GIVEN RECORDS section start

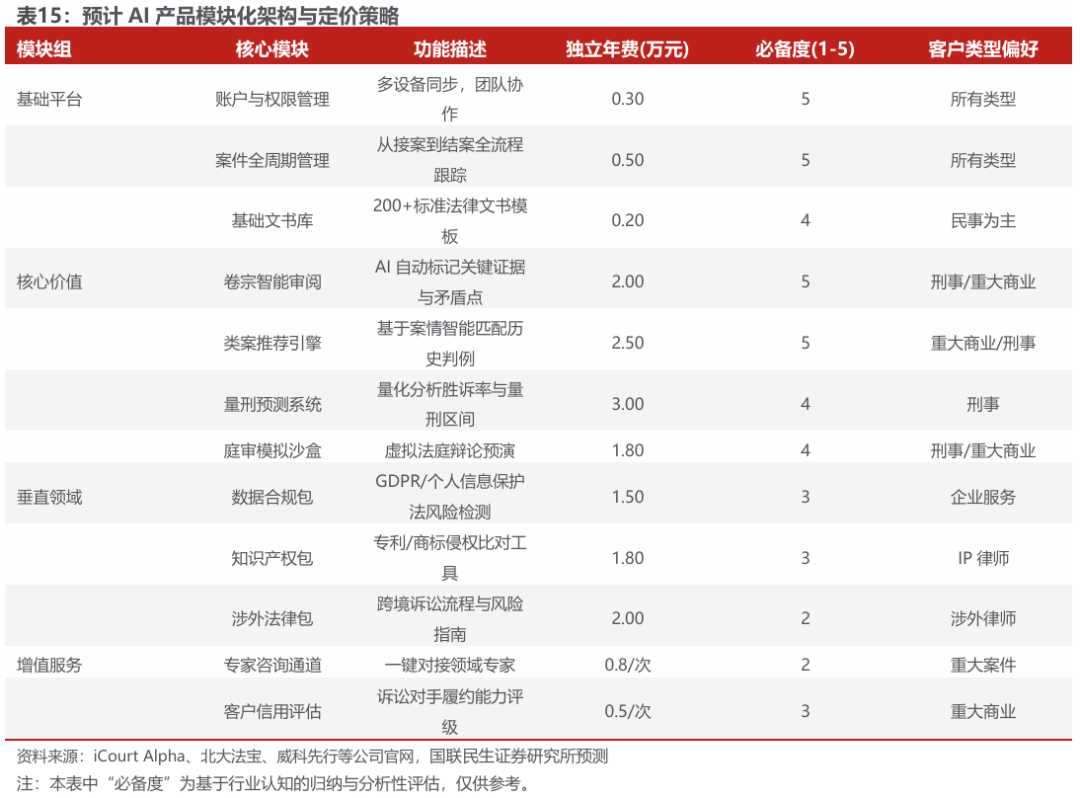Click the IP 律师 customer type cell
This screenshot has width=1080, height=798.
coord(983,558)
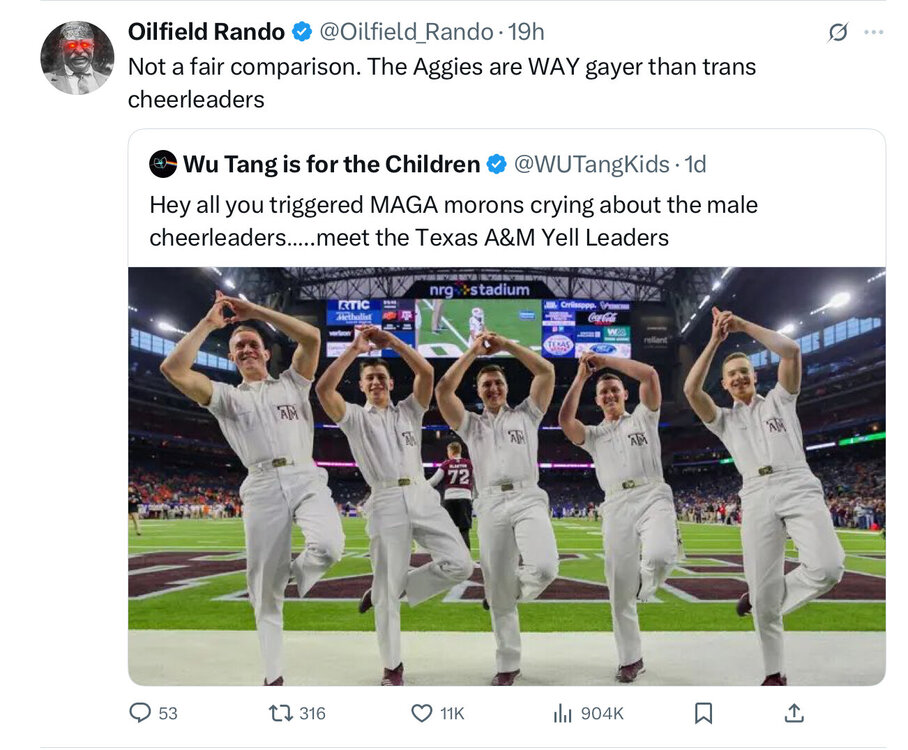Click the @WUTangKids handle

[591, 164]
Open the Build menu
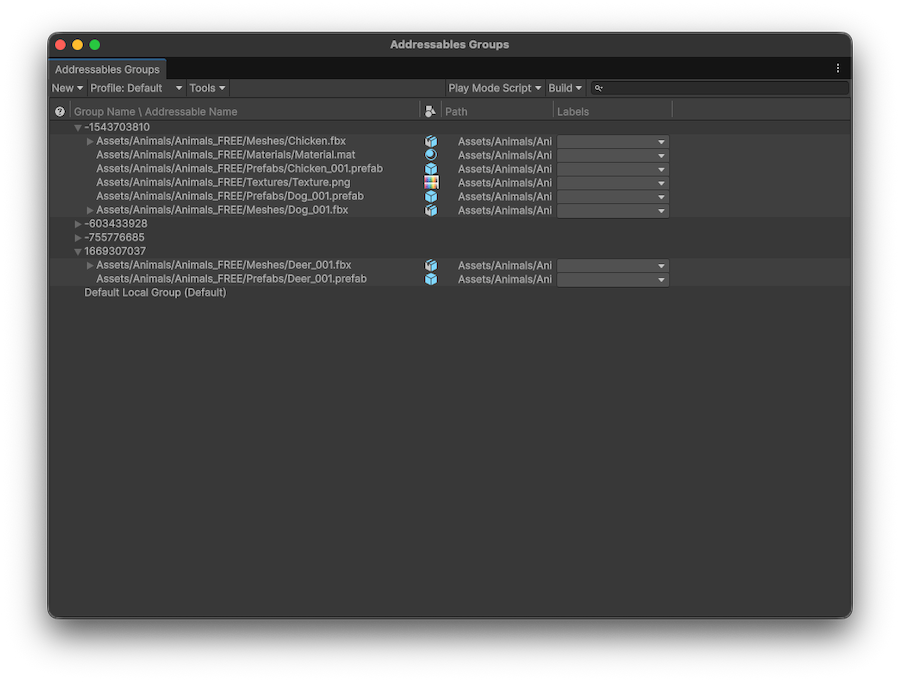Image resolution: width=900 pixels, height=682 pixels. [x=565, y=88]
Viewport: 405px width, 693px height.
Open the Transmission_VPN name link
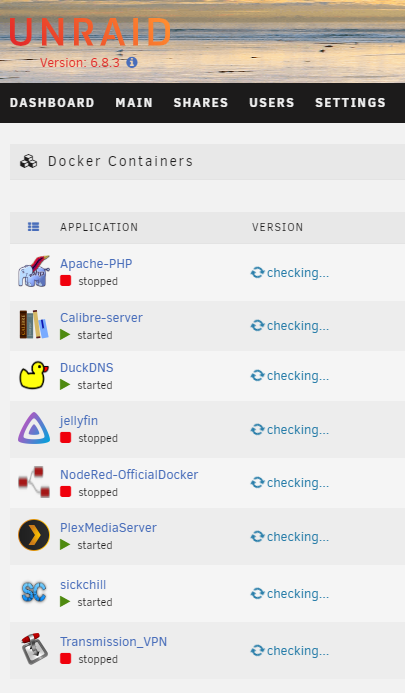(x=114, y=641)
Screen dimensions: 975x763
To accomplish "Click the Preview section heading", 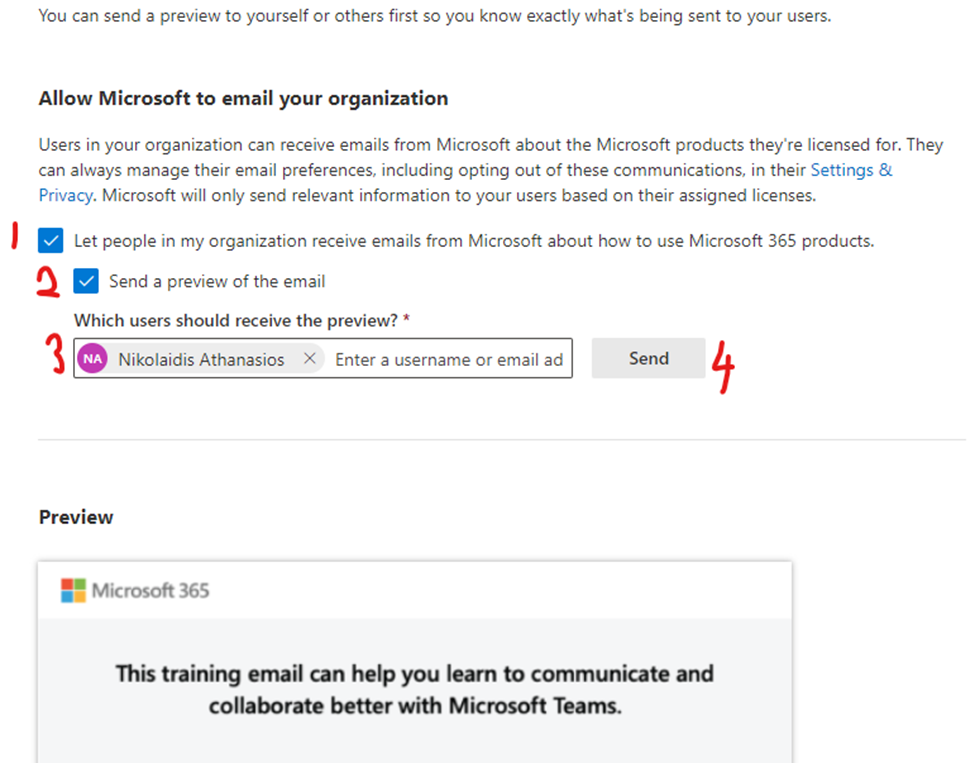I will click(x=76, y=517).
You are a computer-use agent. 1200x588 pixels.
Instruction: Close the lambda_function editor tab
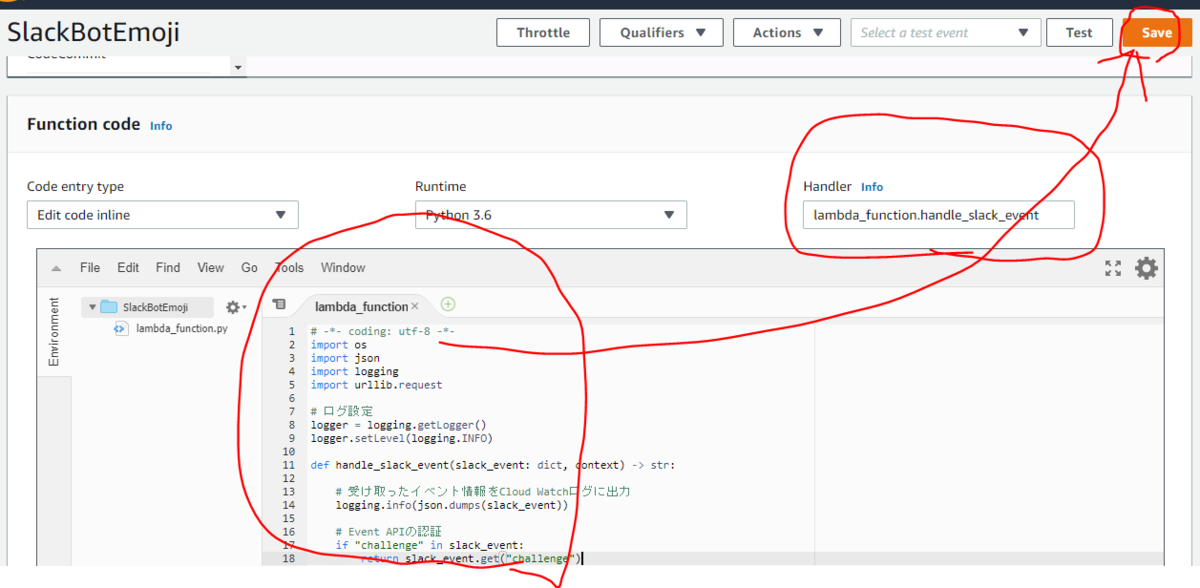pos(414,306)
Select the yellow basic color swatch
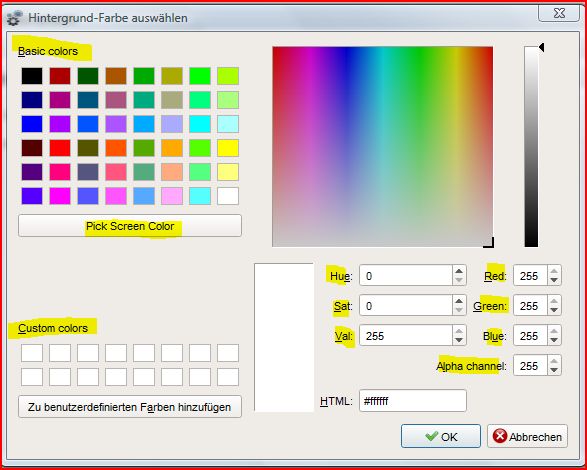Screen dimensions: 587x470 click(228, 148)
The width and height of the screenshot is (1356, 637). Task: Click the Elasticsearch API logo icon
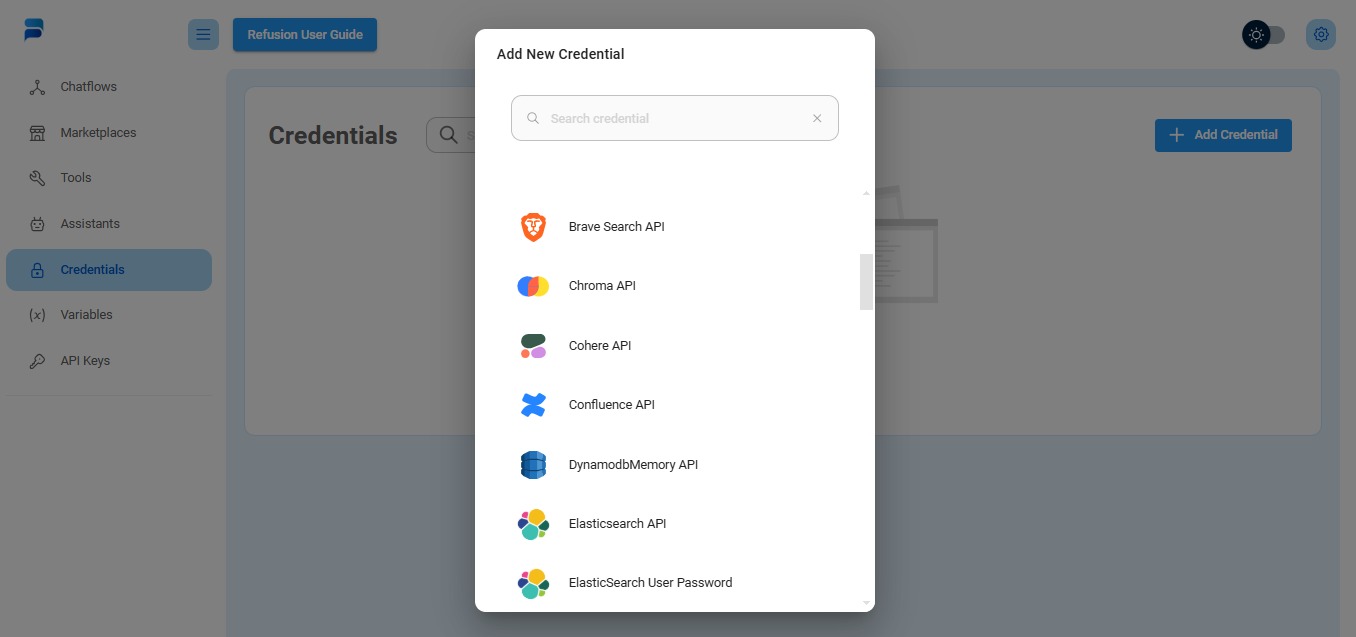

GIVEN RECORDS section end

* _EXERCISE_: Leaving out the pictures, print exactly and only the lines from the one containing "Select the yellow basic color swatch" through the last line of the records.

* _ANSWER BOX_:
Select the yellow basic color swatch
Screen dimensions: 587x470 click(228, 148)
The width and height of the screenshot is (1356, 637). Task: Click the Elasticsearch API logo icon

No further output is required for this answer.